Don’t Automate These Mortgage Tasks Yet

September 4, 2025

In our prior blog post, we focused on rethinking how you approach automating tasks. As an extension to that article, we thought it prudent to go a little deeper on the subject of “What kinds of tasks are not good candidates for automation.

Everyone loves a grand plan to “AI the mortgage.” The reality: some tasks still deliver poor ROI once you factor in risk, model maturity, and exception load. Below are the categories—and concrete examples—where we deliberately stay conservative, even as we automate aggressively elsewhere. We use the acronym HITL throughout to mean Human-In-The-Loop.

1) High-risk decisions where HITL wipes out the ROI

When a model mistake could trigger regulatory breaches, financial loss, or irrecoverable consumer harm, you end up with 100% review anyway—so the automation juice often isn’t worth the squeeze. This

  • Funding & wire release — irreversible money movement + rampant wire-fraud attack patterns demand multi-party verification outside the model loop. Automation can prep packets; humans should still confirm final wires.
  • Redisclosures/CoCs — AI can assist your CoC/redisclosure process, but putting it in the driver’s seat usually creates more risk than it saves time. Today, when a file is clean, deterministic rules can handle redisclosure; the real danger is the high cost of a bad fee or missing/inaccurate data—and current AI isn’t reliable at reconciling the data inconsistencies that often surface. Use AI to monitor deltas and draft suggested mods, but when a loan hits issues, human-in-the-loop review remains the dependable path to accuracy and compliance.
  • HOEPA/HPML/QM threshold determinations — In cases like these, you must show your work and withstand an audit. The problem is not that you cannot get auditability with AI. The problem (at least with current LLMs) is that their opaque model reasoning and known LLM factuality limits raise consistency challenges and accuracy risk. There are ways to develop LLMs that can reliably deliver the consistent evaluations required of these use cases, but they require significant software coding/training. Maybe we will see vendors with deep pockets try to fill this void but the compliance evaluation bar for them will surely be steep.

Bottom line: we keep models in Draft/Recommend roles here, embed strong guardrails, and require dual control. Even regulators and industry bodies warn on explainability and accountability in high-risk financial use cases.

2) Tasks that require AI that isn’t reliable enough (or needs heavy bespoke engineering)

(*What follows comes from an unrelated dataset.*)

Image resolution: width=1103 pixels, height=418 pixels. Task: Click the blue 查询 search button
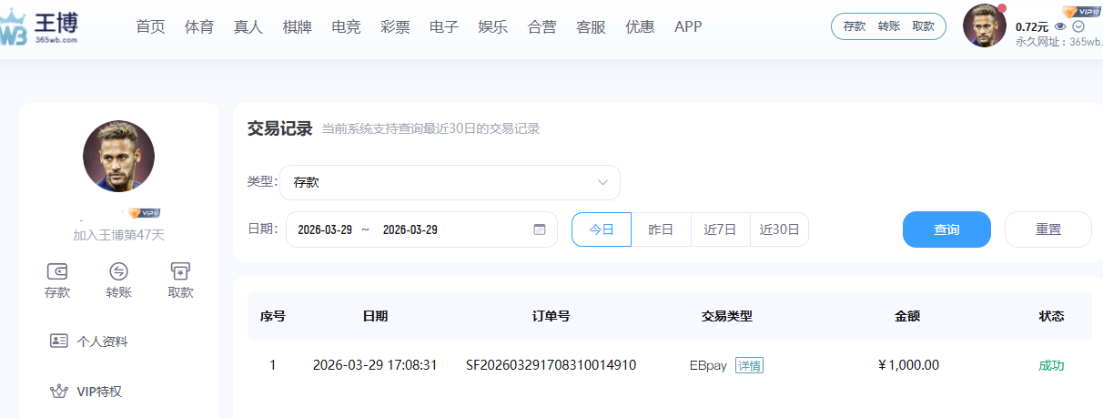pyautogui.click(x=946, y=229)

In these use cases, some automation is possible—but the engineering burden (guardrails, verifiers, evaluators, domain adapters) usually eats away at the value.

  • Collateral valuation calls (beyond basic checks) — AVMs are now under formal quality-control standards; getting to reliable, bias-aware valuation decisions needs rigorous testing, sampling, and monitoring. Treat end-to-end “model-decide” as premature.
  • Free-form handwriting, signatures, stamps on legacy scans — OCR/IDP accuracy has always been relatively low on poor-quality or handwritten artifacts. AI document intelligence is absolutely an improvement over OCR, especially since it typically gives a confidence score. It is 100% a good idea to take advantage of this capability. But know that on any risky data, you should likely turn your confidence threshold down to make sure you error on the side of safety.
  • Compliance answers — there are ways to reduce hallucinations from AI, but in their current state, you don’t have to worry solely about making sure it works when you first implement it…you have to monitor it for “drift”. That is, on any compliance/risk related interaction, you will need to at least sample the responses AI has given users/customers to ensure the model has not diverged from its original training. Sound annoying? It is. But, again, without significant software coding, this is the state of the LLMs available today.

Rule of thumb: if the path to reliability is “add three more guardrails, a verifier, and nightly tests,” the ROI probably lives elsewhere first.

3) Exception-dense work where the queue won’t shrink

If 20% of the cases create 80% of the effort, full automation rarely pencils out; aim the model at using AI to assist the process not run it.

  • Complex income adjudication (self-employed, K-1, variable comp) — heterogeneous docs + frequent mismatches = persistent HITL.
  • State/product wrinkles and fee math (construction loans, condo/co-op quirks, prorations) — rules and overlays vary; redisclosure logic branches quickly. Even the CFPB’s own TRID materials show how nuanced these scenarios get. (Consumer Financial Protection Bureau)
  • Post-close delivery cleanups with investor-specific reject codes — great for drafting fixes; still exception-heavy for final sign-off.

Play it smart: classify and extract everything, generate diffs and proposed actions, route by exception label, and reserve human time for decisions that actually change risk.


Our stance

We’re not anti-automation—we’re pro-outcomes. That’s why Brimma starts where signals are clean and rules are codifiable (documents, validations, orchestration), and stays disciplined where risk is high, AI maturity is shaky, or exceptions dominate. You’ll see better ROI by letting AI prepare and route in these zones—and letting people decide.